Respondent O.L. appeals from an order concluding that he “is mentally ill [and] dangerous to others” and ordering that he “be committed [ ] to the inpatient 24-hour facility” for 5 days. After careful review, we affirm.
Respondent was scheduled to be released from Central Prison on 6 November 2018 after serving a sentence for second-degree murder. The day before his scheduled release, Dr. Robert Lucking from Central Prison filed an Affidavit and Petition for Involuntary Commitment of Respondent [“the Petition”].

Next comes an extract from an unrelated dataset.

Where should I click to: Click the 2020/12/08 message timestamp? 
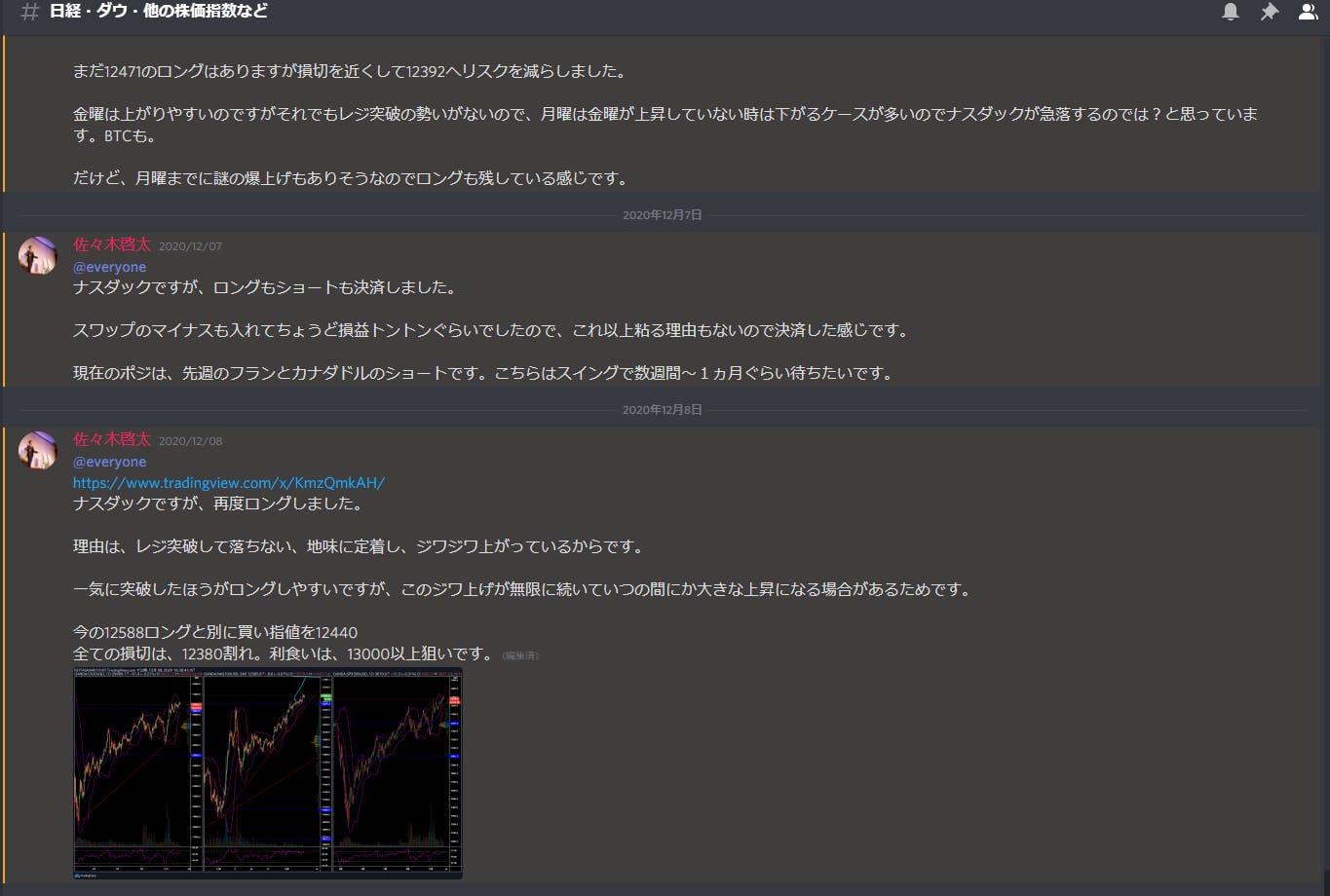(190, 441)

In the Petition, Dr. Lucking asserted that Respondent was mentally ill and dangerous to himself or others in addition to being mentally retarded. To support his assertion, he alleged specific facts about Respondent, as follows:
Inmate verbally aggressive towards officers threatening to harm them this morning. Inmate recently threatened to kill nursing staff and got into a physical altercation with officers. Inmate is non-compliance [sic] with his medications, medical and psychiatric, which will result in further decompensation. Inmate has accepted insulin once over the past 2 weeks. Inmate has a mental health diagnosis of schizophrenia. Inmate is paranoid and states that he will not accept injections from nursing staff because “they might try to make me sterile.” Inmate is at risk for further decompensation, which will result in him being a danger to self as he will continue to refuse medications. Inmate will also likely become more agitated, which will result in danger to others as inmate becomes easily agitated. Inmate has a history of aggressive behaviors, is in jail for 2nd degree murder.
Also attached to the Petition was Dr. Lucking's Examination and Recommendation to Determine Necessity for Involuntary Commitment.1 This report contained Dr. Lucking's findings, including a recitation of Respondent's past violent criminal history and a finding that he had “received 47 write-ups for misconduct[,] 16 of which were for assaults and threats, several of [which involved] the use of weapons.”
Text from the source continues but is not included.